Nu begrijpen we ook beter wat het verschil is tussen bouwen met goud, zilver en kostbaar gesteente en bouwen met hout, hooi of stro. Hoe meer menselijke denkkracht en menselijke ijver deel uitmaken van het bouwmateriaal, hoe brandbaarder het is. Een ouderling die op zijn bezoek in de gemeente geconfronteerd wordt met een moeilijke situatie zal eerst bidden om wijsheid van boven en vervolgens zal hij misschien proberen om een oplossing aan te dragen. Dat gebed heeft meer kwaliteit dan de aangedragen oplossing. Een dominee is 's morgens aan het studeren in Gods Woord ter voorbereiding van de preek, maar hij denkt ook na over een aansprekende inleiding en voorbeelden. Al is het allebei onderdeel van zijn opdracht, het eerste heeft meer houdbaarheid dan het tweede. Dat geldt ook voor de activiteit van 's middags als je die vergelijkt met de preekvoorbereiding van 's morgens. 's Middags heeft hij namelijk een vergadering over de inrichting van het kerkverband. In die vergadering wordt nagedacht over het toepassen van verschillende kerkordeartikelen, maar dan maakt iemand de opmerking dat de basis voor al die afspraken gelegen is in de onderlinge geestelijke band tussen de gemeenten en de daaruit voortvloeiende verantwoordelijkheid. Dat laatste besef is minder brandbaar dan de concrete regel die op basis daarvan bedacht is. Een zuster uit de gemeente is bezig met het organiseren van een gemeenteactiviteit, maar krijgt ondertussen een gesprek met iemand over de verwachting van de komst van Christus. Dat gesprek zal meer vuurbestendig zijn dan de organisatie van die activiteit.

Zo wordt er gebouwd met allerlei materialen. Maar wel op het fundament. Dat geldt zelfs voor het stro. Daarmee is het niet verkeerd om met hout of stro te bouwen. Als er maar wel op het goede fundament gebouwd wordt. Het gaat er niet om dat bouwen met stro minder goed is dan bouwen met goud, maar dat het minder bestendig is. Maar wie helemaal of voor een deel vertrouwt op zijn eigen bouwwerk, gaat beschaamd uitkomen. Want dan komt je eigen redding in gevaar. De ravage in Londen had voorkomen kunnen worden als men oog had gehad voor het brandbare bouwmateriaal. De geestelijke ravage in vanouds gereformeerde kerken had voorkomen kunnen worden als men niet had vertrouwd op het mooie kerkelijke gebouw en alle kerkelijke voorzieningen, maar op het eigen Woord van God.
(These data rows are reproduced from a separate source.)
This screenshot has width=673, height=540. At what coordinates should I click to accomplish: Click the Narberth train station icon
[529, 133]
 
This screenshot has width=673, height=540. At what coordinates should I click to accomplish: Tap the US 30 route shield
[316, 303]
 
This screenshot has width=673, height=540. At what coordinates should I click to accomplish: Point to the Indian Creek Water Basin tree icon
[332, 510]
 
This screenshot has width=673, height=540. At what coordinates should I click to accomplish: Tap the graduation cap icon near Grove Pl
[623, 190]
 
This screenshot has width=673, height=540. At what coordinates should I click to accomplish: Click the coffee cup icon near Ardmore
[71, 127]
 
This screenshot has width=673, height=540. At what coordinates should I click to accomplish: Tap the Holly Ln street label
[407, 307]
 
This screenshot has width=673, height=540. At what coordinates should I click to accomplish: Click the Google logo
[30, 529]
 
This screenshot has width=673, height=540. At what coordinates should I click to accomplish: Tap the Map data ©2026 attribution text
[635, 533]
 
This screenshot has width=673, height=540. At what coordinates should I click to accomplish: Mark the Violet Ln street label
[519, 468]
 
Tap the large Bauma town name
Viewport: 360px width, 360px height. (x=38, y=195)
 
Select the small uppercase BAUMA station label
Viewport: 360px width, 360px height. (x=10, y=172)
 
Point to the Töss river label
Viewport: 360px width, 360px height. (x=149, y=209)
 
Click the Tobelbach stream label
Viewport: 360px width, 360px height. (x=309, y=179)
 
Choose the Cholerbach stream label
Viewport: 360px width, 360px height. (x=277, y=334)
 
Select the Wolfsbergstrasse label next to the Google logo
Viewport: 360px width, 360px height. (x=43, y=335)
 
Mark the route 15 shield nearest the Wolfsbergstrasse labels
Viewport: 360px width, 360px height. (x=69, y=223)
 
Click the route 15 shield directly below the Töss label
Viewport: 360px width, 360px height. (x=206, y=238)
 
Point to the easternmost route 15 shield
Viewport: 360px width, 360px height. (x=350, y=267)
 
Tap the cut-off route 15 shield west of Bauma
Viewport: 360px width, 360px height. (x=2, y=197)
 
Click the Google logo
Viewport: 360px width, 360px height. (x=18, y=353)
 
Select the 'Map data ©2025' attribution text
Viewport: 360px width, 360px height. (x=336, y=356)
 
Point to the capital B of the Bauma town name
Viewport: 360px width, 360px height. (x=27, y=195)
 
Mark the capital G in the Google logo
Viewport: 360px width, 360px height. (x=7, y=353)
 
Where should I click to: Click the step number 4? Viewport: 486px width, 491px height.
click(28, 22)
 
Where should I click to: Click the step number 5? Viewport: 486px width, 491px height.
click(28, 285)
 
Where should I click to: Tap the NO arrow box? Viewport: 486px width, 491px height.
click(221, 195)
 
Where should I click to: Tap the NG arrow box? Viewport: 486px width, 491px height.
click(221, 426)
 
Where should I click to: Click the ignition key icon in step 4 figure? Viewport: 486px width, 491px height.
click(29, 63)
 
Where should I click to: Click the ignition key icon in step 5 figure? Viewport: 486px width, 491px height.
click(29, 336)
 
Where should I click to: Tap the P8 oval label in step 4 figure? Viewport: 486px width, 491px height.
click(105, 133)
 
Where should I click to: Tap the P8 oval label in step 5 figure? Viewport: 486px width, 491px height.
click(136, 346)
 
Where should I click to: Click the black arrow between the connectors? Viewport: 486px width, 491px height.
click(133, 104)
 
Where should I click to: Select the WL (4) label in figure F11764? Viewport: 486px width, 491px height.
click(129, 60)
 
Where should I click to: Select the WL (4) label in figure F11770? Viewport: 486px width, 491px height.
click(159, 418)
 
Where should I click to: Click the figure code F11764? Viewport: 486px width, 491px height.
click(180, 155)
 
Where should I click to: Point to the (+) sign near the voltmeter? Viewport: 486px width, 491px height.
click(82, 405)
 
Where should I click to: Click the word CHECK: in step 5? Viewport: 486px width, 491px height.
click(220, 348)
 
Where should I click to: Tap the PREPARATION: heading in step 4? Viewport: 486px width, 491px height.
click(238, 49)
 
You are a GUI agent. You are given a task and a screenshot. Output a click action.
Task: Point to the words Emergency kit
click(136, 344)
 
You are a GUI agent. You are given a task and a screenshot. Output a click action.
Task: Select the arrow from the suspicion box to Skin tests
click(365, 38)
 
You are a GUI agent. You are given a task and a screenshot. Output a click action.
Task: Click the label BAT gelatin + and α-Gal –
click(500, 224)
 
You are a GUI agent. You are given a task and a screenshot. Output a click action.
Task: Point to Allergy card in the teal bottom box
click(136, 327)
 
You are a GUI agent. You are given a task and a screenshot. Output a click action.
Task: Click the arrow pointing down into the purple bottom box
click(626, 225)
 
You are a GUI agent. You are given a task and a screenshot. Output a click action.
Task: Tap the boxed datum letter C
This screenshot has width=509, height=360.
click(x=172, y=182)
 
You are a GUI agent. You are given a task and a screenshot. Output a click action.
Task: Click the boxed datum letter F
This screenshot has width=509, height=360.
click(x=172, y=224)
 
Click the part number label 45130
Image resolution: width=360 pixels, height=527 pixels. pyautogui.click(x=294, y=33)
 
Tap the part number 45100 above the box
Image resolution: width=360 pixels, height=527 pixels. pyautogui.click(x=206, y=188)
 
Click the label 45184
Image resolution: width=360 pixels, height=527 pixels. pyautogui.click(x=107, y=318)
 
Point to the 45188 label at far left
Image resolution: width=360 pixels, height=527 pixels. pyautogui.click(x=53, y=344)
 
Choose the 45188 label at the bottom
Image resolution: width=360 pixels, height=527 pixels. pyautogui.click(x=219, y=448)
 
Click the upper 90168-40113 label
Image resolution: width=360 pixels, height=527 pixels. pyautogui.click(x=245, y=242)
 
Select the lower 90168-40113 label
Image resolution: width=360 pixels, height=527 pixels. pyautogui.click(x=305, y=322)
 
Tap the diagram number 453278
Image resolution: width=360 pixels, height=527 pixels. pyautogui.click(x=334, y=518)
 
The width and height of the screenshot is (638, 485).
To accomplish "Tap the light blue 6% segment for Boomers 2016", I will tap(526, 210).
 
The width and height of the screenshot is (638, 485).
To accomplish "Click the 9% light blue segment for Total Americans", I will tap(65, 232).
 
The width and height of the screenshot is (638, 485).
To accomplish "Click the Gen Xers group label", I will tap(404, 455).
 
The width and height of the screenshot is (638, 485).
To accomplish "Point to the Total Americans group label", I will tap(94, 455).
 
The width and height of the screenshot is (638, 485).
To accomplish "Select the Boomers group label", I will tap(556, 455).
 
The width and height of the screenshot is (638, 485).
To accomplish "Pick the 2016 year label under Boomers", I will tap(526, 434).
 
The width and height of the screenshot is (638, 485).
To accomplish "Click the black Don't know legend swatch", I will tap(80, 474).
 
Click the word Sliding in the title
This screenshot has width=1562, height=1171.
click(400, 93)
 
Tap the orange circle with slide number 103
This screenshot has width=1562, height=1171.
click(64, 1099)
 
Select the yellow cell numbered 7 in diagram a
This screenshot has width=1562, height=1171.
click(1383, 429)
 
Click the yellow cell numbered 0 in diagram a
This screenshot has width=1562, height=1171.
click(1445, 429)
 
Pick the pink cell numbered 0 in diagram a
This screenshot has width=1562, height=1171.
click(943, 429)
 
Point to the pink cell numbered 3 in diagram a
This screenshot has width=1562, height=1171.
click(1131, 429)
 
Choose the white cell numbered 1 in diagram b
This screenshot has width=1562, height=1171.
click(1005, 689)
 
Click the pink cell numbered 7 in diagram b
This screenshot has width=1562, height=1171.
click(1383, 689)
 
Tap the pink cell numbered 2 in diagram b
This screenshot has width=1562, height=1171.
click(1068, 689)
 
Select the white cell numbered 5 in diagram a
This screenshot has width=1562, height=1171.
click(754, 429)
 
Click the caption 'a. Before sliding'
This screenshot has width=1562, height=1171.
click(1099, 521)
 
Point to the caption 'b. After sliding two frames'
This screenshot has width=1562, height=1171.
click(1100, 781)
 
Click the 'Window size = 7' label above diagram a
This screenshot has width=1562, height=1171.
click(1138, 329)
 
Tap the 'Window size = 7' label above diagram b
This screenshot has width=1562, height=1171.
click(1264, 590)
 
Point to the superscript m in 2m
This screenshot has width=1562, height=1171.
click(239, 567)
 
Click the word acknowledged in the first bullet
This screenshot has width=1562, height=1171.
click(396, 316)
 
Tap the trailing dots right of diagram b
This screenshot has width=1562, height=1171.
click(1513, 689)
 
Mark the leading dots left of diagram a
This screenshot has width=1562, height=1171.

Nu is dat mooie gebouw uitgehold, de brand gaat erin, zodat zelfs dat mooie gebouw instort. Laten wij nu niet opnieuw ons vertrouwen stellen op hout, hooi en zelfs niet op goud en kostbaar gesteente, maar op het vaste fundament van Gods liefde en genade in Jezus Christus door de gemeenschap van de Heilige Geest. Dat geloof geeft rust om te bouwen in gehoorzaamheid aan Gods Woord.

 

LH

© 2024 GK Zwijndrecht e.o.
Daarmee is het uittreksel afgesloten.